西日本では、葉ネギが主流であることはすでに述べた。野菜類には必ず出荷調整と言う作業を伴うが、葉ネギの場合、洗浄して泥などを落とした後、外側の葉を剥くという作業がある。JAの系統出荷の場合、地域による違いはあるだろうが束にする前に葉を何枚までに調整と言う規格が決まっている。ここで、大量のくずが出る。もちろん、外葉といっても出荷する部分とほぼ同じなので、剥かずに出荷すれば1.5?2倍近い収量が得られる。では、なぜ外葉を剥くのだろうか。また、剥く事に合理性はあるのだろうか。

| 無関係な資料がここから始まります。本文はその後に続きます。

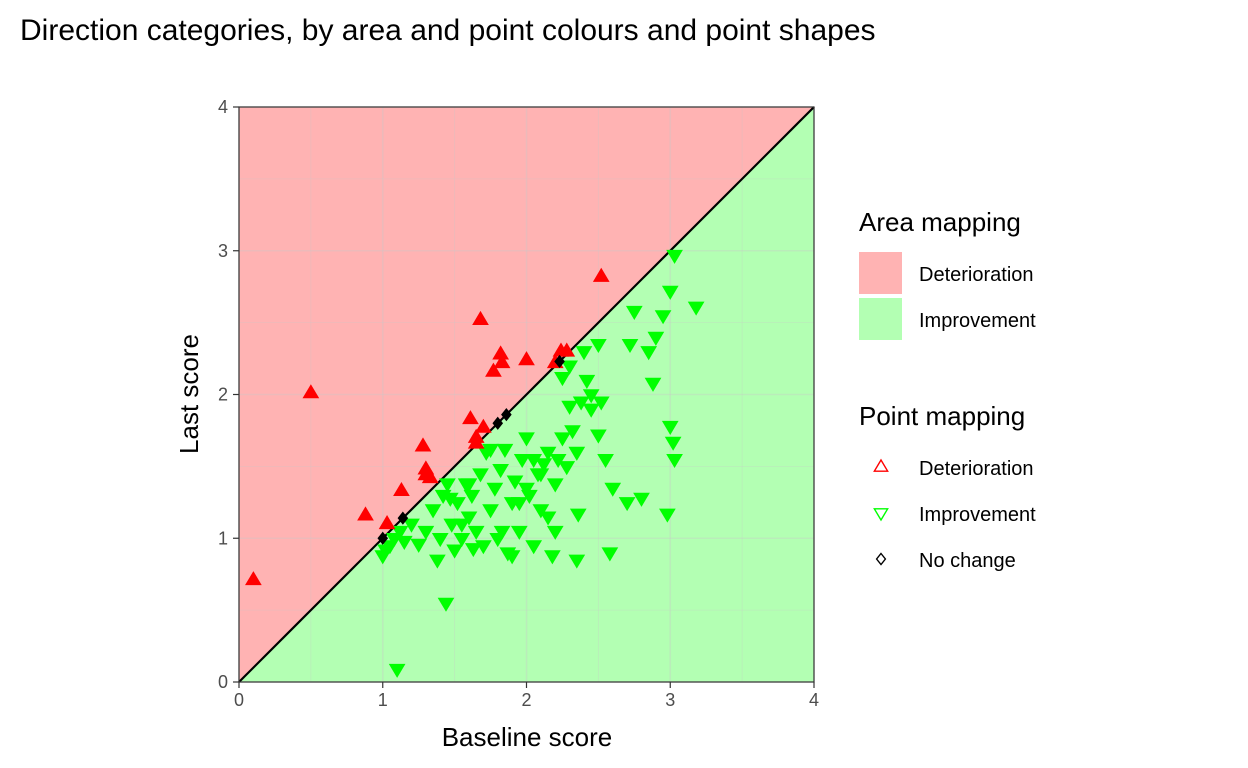  I want to click on y-tick-label: 3, so click(223, 251).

JAが生産者に規格を統一させるのは、階級ごとの品質管理がやりやすくなるからだろう。太さや長さ、色がばらばらでは安いほうの階級に引っ張られ、全体の単価が落ちてしまう。また、農作物は国内では見た目の品質競争になっている部分があるので、なるべくきれいに統一されたものを揃えたいというのもあるだろう。小売店からすれば、消費者がそれを求めており、JAにすれば小売店からの要望に応えているだけ、と言う事になる。外葉は葉が展開してからの日数が長いため色落ちしやすく、病害虫の被害を受けている確率も高い。つまり、外葉をつけていることで、「古いもの」とみなされやすくなると言うわけだ。

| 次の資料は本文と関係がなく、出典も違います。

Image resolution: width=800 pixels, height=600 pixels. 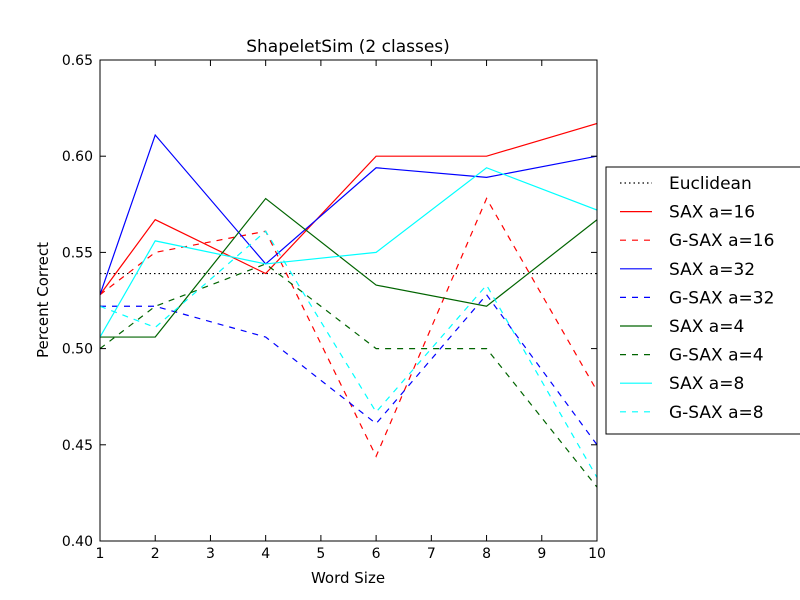 What do you see at coordinates (722, 298) in the screenshot?
I see `legend-label-4: G-SAX a=32` at bounding box center [722, 298].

しかし、外葉をつけたままの出荷が可能になれば、それによる出荷量増以上に単価が下がらなければ、生産者は手間を省くことができるので、メリットはあると思う。実際、近所のうどん屋やラーメン屋などと直接取引きしている生産者は中間マージンを省けるだけJA出荷より高い単価で販売している上、外葉を剥かずに出荷しているため手間も省け、面積あたりの出荷量も多い。JA出荷のような資材(段ボール箱など)もいらない。とはいえ、出荷先としては限られた量でしかないため、ニッチなマーケットとなり、先見の明があるというか要領のいい生産者のみこういう形で儲けているのである。

ただ、これは直接取引きで早ければその日のうちに消費されてしまうために可能な出荷形態であるともいえる。先ほども述べたように外葉は色落ちしやすいし、葉先の枯れこみも比較的多い。また、収穫から消費者の手元に届くまで時間がかかるため外葉は固くなっていることもある。たとえば、タマネギで一番外側の茶色になった皮を剥いた後、そのすぐ内側の鱗片を使うとその表面が固くなっていることはないだろうか。厚みがあり、水分を保っているため捨てずに使われることも多いと思うが、炒め物や生食する場合に表皮が噛み切りにくかったと言う経験はないだろうか。ネギでも、それと同じような現象が起こることがある。特に葉鞘部という根元の白い部分は固くなっていることがある。これが外葉を剥かずに置いておくと顕著になるのである。こういう事からも、外葉を剥かずに出荷すると、日数がたったときに購入した消費者からクレームとなる可能性があるのだ。

以上の事から、現在の流通形態では外葉を剥くのはある程度仕方がないことだといえる。とはいえ、ネギ農家の作業場に行くと、比較的きれいな外葉が剥かれて山積みになっているのを見かけるたび、私もすごくもったいない気がしてやるせなくなる。この部分にも肥料などが消費されているのだ。消費者の方々には、そういう部分も農家の負担になっていることがわかっていただければ幸いである。